Medyadaki elbise Betül'ün üzerinde olan kıyafet değil. Sadece beğendiğim için bırakıyorum.
Yazım yanlışları olabilir henüz kontrol etmeye fırsatım olmadı, bilginiz olsun.
Keyifli okumalar!
Seviliyorsunuz!
♤
Kalçamı kavrayan eli tenimi sıkınca gözlerinin içine bakarak inledim. "Hım," diye hırladı alt dudağını kısaca ısırıp bıraktıktan sonra. Gözlerim yaşadığım duygu yoğunluğundan dolmuştu ve kendimi kontrol altına almaya çalışmak beni çok yormuştu.
"Betül," dedi bedenimi kendine doğru çekerken. İkimizin de göğüs kafesi aldığımız derin nefeslerin etkisiyle yükseliyor ve birbirlerine temas ediyorlardı. "Eve gitmemiz lazım." Sesi acı çeker gibi yükselmişti. Zaten boğuk olan ses tonu şimdi ta kalbinden geliyormuş gibi daha da boğuktu. "Hemen!"
İstemsizce başımı salladım. "Hemen," diye fısıldadım dudaklarına bakarak.
Daha ne olduğunu anlamadan beni arabanın önünden indirdi ve aynı hızla arabaya yerleştirdi.

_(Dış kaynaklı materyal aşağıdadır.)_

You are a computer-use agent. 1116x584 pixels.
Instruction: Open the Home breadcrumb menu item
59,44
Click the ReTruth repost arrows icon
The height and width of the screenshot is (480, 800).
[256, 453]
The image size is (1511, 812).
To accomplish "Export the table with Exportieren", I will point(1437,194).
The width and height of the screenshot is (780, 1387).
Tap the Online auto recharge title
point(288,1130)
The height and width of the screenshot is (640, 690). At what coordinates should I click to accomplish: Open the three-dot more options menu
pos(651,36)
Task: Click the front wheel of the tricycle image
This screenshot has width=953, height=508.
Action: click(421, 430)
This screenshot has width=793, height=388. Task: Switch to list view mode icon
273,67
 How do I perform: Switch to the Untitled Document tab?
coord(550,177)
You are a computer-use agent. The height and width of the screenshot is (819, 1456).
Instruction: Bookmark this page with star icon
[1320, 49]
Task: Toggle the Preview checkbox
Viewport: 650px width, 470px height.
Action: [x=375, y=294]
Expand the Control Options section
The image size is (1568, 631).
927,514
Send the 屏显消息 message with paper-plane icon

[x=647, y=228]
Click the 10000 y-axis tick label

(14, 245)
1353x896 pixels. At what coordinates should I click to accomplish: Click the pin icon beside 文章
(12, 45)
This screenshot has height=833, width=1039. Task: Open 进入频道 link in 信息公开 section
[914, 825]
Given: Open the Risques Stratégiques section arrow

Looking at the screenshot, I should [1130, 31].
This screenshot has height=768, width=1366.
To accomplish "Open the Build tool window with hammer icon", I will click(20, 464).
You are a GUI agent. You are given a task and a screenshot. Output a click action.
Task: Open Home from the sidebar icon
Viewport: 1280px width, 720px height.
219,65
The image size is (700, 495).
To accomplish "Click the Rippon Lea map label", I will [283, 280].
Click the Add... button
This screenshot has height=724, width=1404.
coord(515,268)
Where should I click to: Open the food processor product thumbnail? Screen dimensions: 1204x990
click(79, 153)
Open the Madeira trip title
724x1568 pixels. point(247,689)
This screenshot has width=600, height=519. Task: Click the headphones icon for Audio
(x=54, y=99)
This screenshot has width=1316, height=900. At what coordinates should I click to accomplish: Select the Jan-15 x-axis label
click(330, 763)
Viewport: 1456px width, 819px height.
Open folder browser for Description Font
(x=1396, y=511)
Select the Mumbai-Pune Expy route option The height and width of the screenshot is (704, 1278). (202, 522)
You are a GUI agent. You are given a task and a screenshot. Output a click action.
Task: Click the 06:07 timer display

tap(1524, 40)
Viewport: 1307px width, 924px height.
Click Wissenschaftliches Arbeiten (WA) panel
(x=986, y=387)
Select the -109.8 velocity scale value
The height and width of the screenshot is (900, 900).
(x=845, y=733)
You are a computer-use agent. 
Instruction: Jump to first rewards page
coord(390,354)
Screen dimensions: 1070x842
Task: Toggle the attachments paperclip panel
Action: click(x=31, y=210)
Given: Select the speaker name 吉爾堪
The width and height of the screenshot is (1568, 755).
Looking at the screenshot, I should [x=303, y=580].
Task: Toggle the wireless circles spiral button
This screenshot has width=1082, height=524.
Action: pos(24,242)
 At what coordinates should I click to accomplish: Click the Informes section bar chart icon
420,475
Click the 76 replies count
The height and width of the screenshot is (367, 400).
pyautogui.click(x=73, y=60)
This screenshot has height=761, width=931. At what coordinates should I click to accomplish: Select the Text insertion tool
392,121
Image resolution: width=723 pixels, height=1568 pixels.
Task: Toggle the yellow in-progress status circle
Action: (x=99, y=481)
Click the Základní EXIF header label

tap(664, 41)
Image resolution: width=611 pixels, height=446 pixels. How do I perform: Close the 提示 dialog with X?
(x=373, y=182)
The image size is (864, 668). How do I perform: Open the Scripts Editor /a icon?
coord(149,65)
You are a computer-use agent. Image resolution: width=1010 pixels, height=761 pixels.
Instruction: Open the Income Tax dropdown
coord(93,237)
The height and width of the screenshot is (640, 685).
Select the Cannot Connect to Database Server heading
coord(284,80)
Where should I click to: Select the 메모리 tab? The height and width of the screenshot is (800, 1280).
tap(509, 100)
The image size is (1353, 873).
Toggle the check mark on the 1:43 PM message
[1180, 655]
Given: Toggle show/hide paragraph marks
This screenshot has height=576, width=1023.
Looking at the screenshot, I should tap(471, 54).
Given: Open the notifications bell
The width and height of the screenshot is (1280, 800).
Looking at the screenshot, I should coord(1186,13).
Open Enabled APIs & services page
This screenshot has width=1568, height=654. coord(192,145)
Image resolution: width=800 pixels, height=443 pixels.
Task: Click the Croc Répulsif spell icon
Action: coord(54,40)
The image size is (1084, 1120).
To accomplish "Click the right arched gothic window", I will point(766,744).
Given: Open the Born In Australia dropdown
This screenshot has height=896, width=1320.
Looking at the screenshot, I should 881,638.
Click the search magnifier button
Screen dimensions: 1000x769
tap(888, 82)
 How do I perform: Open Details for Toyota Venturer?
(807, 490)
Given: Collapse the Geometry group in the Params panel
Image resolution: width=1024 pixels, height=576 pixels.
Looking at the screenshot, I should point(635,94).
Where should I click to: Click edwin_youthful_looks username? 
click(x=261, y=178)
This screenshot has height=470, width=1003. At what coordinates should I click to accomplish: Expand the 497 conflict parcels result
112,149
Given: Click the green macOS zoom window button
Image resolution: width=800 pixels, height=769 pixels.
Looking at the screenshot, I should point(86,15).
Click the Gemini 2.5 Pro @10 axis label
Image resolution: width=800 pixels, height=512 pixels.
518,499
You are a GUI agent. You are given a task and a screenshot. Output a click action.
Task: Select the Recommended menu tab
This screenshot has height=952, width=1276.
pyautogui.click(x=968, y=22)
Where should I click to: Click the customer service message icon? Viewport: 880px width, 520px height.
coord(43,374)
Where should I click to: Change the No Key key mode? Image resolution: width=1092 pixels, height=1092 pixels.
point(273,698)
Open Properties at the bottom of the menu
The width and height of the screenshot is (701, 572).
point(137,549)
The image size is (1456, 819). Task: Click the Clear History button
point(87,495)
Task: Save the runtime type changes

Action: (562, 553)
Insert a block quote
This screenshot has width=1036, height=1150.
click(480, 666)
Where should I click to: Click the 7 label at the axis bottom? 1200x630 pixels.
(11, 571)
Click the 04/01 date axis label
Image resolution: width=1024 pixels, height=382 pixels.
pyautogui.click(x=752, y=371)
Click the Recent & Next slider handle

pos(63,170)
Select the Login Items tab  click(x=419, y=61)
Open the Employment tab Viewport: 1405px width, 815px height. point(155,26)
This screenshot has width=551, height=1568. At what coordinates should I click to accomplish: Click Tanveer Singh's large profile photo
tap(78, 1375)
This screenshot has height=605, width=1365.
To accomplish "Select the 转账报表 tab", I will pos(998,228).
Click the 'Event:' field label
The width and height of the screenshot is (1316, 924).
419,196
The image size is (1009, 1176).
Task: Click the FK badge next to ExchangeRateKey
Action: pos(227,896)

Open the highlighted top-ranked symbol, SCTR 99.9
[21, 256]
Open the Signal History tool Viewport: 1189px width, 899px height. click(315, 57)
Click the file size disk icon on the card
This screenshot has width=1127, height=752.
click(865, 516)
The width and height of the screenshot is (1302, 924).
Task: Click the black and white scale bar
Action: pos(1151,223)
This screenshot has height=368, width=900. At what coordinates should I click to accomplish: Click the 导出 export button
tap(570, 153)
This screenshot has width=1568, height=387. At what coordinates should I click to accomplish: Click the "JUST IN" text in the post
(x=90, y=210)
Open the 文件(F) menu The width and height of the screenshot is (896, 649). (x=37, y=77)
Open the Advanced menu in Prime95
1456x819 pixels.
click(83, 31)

Kemerimi bağlarken başımın üzerine aceleci tavrına tezat bir şekilde oldukça sakin ve şevkat dolu derin bir öpücük bıraktı. Kapıyı kapayıp arabanın önünde dolanıp şoför koltuğuna yerleşti. Çantam ve telefonumu kucağıma bırakırken gözleri oldukça kısalan eteğimde dolaştı.
Eteğimin boyu dizimdeydi lâkin arabanın önüne oturttuğundan oldukca kısalmıştı.
Evet, şu "Ne bu eteğin boyu," muhabbeti başlıyordu sanırım.
Ben bu lafları ve türevlerini beklerken "Bir elbise bir kadına bu kadar yakışmamalı," dedikten sonra önüne döndü. Arabayı çevik bir şekilde park ettiği yerden çıkarırken gözlerimi kırpıştırarak ona bakıyordum. "Kızmayacak mısın?" Dilim hâla tam anlamıyla dönmüyordu ama artık daha iyiydim. Hiç değilse mantıklı düşünme yolunda emin adımlarla ilerliyebiliyordum.
İlerliyordum ama ulaşamıyordum, orası ayrı.
"Cık," diye bir ses çıkardı. "Elbisene karışmayacağım." Sinyal verip sola saptı. Bu semtin Devran'ın evinin çok yakınları olduğunu ana yola çıkınca fark ettim. Emre ile konuştuktan hemen sonra gelmesinin nedeni bu olmalıydı. "Kızmayacağım," dedi daha sonra daha baskılı bir şekilde devam etti. "Elbisene."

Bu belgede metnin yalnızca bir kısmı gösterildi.